# WORK TO COMPLETE:
Please write out the part of the text on underwater sounds that opens with the words containing "0939 recorded in" and closes with "night is better.", switching "reproductive season" to "mating season".

This is a water beetle called the lesser water boatman, just rubbing his penis against his body.
The lesser diving beetle contracts his muscles preparing to fly away. Are they warming up for take-off or is it a signal like “This place sucks. I’m outta here.”
Two species of water boatman and a turtle, maybe, but we don’t know. Maybe that’s just a big bubble coming up.
In the background, the pygmy water boatmen rub their striated penises against their bodies to make this astonishing sound.
In the foreground, a turtle bubbles past the hydrophone, and another kind of water boatman rubs his legs over his head…
The underwater calling of the painted frog in a Paris pond in the Jardin des Plantes at night. Most frogs call from above the water, but this one calls while completely submerged.
0939 recorded in the Camargues, another water boatman, but what kind ? No one knows…
recorded during the day, the peak of reproductive season, but quieter, less active.
Why are water bugs more active at night? Maybe there is so much noise from plants during the day that the night is better.

# AVAILABLE DATA:
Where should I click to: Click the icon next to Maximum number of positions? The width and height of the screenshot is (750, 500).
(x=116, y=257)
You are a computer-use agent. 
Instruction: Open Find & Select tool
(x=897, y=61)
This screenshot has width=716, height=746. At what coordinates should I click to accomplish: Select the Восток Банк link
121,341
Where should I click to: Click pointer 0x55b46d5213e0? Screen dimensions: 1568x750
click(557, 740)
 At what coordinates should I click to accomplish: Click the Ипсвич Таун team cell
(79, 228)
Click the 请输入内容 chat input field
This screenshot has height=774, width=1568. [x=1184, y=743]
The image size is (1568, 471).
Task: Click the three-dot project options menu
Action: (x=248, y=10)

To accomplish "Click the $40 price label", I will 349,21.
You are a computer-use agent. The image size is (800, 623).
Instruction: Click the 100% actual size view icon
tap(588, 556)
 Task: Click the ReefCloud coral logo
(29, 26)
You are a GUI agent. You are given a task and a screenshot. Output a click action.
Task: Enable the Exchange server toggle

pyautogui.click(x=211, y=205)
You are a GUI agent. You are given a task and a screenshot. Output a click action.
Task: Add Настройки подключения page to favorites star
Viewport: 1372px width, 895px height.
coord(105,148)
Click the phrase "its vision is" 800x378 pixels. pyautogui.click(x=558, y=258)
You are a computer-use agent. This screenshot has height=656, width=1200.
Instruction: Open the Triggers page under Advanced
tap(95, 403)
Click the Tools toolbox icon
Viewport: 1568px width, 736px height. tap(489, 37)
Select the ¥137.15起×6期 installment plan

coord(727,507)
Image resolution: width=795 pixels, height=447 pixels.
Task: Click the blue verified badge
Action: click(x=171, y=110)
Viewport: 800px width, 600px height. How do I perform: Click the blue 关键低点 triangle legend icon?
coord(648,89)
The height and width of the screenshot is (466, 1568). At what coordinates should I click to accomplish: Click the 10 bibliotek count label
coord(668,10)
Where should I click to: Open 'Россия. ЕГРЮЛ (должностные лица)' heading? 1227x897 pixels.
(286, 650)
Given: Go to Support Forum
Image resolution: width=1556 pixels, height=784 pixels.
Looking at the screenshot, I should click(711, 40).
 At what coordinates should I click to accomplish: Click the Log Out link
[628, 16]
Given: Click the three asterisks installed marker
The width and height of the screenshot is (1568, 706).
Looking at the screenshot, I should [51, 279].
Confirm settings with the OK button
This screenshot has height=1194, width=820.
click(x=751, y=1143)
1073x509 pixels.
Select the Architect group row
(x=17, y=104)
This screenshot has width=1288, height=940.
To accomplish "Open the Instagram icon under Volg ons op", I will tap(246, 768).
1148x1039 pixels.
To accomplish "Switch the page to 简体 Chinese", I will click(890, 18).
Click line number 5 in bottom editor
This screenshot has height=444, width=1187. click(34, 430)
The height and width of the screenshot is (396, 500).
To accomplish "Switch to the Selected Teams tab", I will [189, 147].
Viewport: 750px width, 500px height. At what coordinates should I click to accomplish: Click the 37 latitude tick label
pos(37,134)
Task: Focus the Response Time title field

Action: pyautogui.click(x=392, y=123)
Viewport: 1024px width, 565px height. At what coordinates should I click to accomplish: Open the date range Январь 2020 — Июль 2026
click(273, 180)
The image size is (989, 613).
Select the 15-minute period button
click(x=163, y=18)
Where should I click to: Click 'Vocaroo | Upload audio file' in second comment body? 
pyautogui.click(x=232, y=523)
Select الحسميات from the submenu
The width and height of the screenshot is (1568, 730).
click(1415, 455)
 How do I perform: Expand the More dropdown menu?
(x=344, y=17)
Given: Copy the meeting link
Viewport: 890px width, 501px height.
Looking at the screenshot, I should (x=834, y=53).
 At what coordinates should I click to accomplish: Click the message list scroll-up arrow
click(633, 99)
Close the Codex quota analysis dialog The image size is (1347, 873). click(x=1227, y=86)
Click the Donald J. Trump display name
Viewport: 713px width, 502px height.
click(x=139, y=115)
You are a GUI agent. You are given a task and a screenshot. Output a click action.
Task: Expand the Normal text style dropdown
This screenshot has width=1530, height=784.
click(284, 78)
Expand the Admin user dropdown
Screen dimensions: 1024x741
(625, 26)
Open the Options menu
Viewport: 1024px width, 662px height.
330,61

# ANSWER BELOW:
0939 recorded in the Camargues, another water boatman, but what kind ? No one knows…
recorded during the day, the peak of mating season, but quieter, less active.
Why are water bugs more active at night? Maybe there is so much noise from plants during the day that the night is better.